Possible etiologies have been hypothesized, including thrombotic or embolic phenomena, hemorrhage, vasospasm, hypotension, hypertension, dysrhythmias, blood rheologic changes, viral and bacterial infections, immunologic and allergic disorders, metabolic disorders, stress and cochlear window ruptures. In most patients the etiology is unknown even after a thorough investigation. Treatment is empirical (5). Non-HBO2 treatment includes anti-inflammatory drugs, diuretics, anti-virals, vasodilators, volume expanders, defibrinogenators, calcium antagonists, acupuncture, iron replacement, vitamins and procaine (1). The long list of possible etiologies and treatments makes the evaluation of any form of therapy difficult at best. Each proponent of a therapeutic approach presents anecdotal evidence of efficacy. Even prospective studies are difficult to evaluate because each patient presents at a different stage of disease and biases are hard to eliminate (1).

Mattox and Simmons (6) reported a thorough evaluation of all known forms of medical therapy for ISSNHL and concluded that 65% recover to functional hearing levels spontaneously and independent of any type of medical treatment. Most do so within 14 days and many within the first few days. Linssen and Schultz-Coulen (7) treated patients with naftidiofuryl, a vasodilator, and found that patients wit a low-frequency ISSNHL had 68.8% complete recovery. Fetterman et al (8) used steroids and vasodilators with 63.6% recovery. Schweinfurth et al (9) stated that nothing works better than spontaneous recovery. Indeed, many patients who recover spontaneously never seek medical care. Patients who have immediate access to medical care (medically related patients) and can be seen and treated in the first few days of onset of symptoms, recovering spontaneously, are then included in the reported good results of any therapy, thus making interpretation of any report suspect.

If vasospasm is considered a possible etiology, HBO2 is a known cerebral vasoconstrictor and actually might be contraindicated in the treatment of ISSNHL. Mattox (10) noted that there is a theoretical concern that high oxygen concentrations might lead to the formation of potentially dangerous oxygen-free radicals in the cochlear and suggests the use of free-radical scavengers.

> **Stored items**
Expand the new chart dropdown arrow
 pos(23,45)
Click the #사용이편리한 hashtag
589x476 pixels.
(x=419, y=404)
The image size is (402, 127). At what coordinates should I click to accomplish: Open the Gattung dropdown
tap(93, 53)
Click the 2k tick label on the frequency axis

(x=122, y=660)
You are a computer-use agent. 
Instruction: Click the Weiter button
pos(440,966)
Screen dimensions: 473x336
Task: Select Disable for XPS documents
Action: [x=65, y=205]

> **What to produce**
Reproduce the excerpted passage from "If vasospasm is" to "of free-radical scavengers.", swapping "free-radical scavengers" for "antioxidant agents".

> **Solution to this problem**
If vasospasm is considered a possible etiology, HBO2 is a known cerebral vasoconstrictor and actually might be contraindicated in the treatment of ISSNHL. Mattox (10) noted that there is a theoretical concern that high oxygen concentrations might lead to the formation of potentially dangerous oxygen-free radicals in the cochlear and suggests the use of antioxidant agents.